Make a Reference Page

If you’re searching for a new job, great references can be really helpful! A reference page supplements your resume and provides contact information for people who have agreed to speak on your behalf to a potential employer. Most reference pages will have 3-6 individuals listed, and it can be really helpful to keep an ongoing list of contacts so that when you need the list, it’s ready.


Gathering Your References

  1. Make a list of potential professional and personal references. Most interviewers will be looking for a list of 3-5 references for an entry- to mid-level job. For a more advanced position, you’ll need to include 5-7 references. Think of managers, coworkers, human resource representatives, mentors, former clients, and even teammates who know you well and are familiar with your work.[1]
    • References shouldn’t be family members or close friends. If you happen to work for your family, make sure to indicate on your reference page your relationship to the individual.
    • Ideally, you want to choose somebody who was above you in the ranks of your company.[2]
    • Think about who you can trust to vouch for you, who has seen you perform.[3]
    • If you are looking for your first or second job, you may not have a lot of professional references yet. Think about professors, community leaders, coaches, advisors, and mentors that would be able to speak to your work ethic and personality.
  2. Contact each reference to get their permission before you list them. Also check with them regarding what contact information they prefer to use. They may have a professional email or phone number that they’d like to use rather than giving out their cell phone number. For each reference, you will need:
    • First and last name
    • Position or title
    • Company name or organization
    • Phone number
    • Email address
    • 2-3 sentences describing your relationship to the reference
  3. Keep a document that lists references’ names and personal information. Call this your “Master Reference File” and keep it on your computer so that you’re always ready to go when you need to create a reference page. Because you will tailor your reference page to whatever job you’re applying for, it’s helpful to have 10-15 names you can pull from at any given time.[4]
    • Keep the names and information in the same order and font so that it’ll be easy to copy and paste when the times comes. So for example, if you list the email address before the phone number, follow that organization for each reference you add to the list.
  4. Update your list annually so it’s always ready to go. Set a reminder on your calendar to review your reference list once a year and make any applicable changes. Perhaps you have new references you can add, or you might need to update someone’s job title or phone number.
    • This is also a great time to update your resume and add any new jobs or skills you’ve accumulated over the past year.
  5. Continue to cultivate relationships with managers and coworkers. Regardless of whether or not you’re planning on searching for a new job soon, it’s important to maintain good relationships with coworkers, bosses, and managers. It’ll make your day-to-day work life better, and it’ll also increase the chances that you’ll be able to use those individuals as references later down the road.
    • When choosing references, you always want to choose people who you have strong relationships with.[5]
    • It’s not a bad idea to keep in touch with all of your references, too, even if it’s just casually through text or email. This way you won’t feel like you can’t use a reference because you haven’t spoken to them in several years.

§ Material:
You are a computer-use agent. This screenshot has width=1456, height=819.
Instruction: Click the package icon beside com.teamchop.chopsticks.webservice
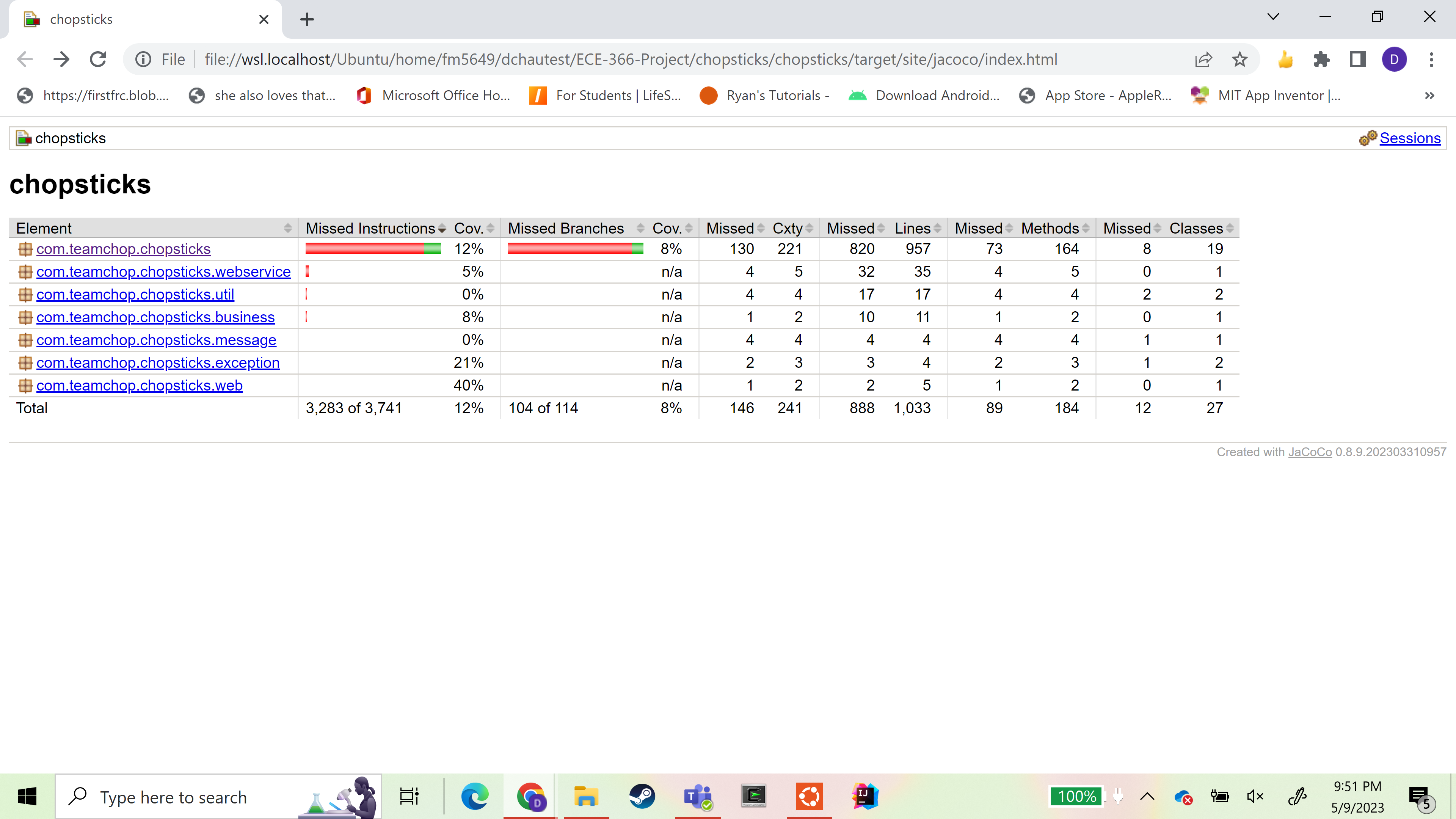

§ Short problem:
How many references does the reference page guide say to include for a more advanced position? The data plays no part here.

§ Exercise result:
Five to seven references.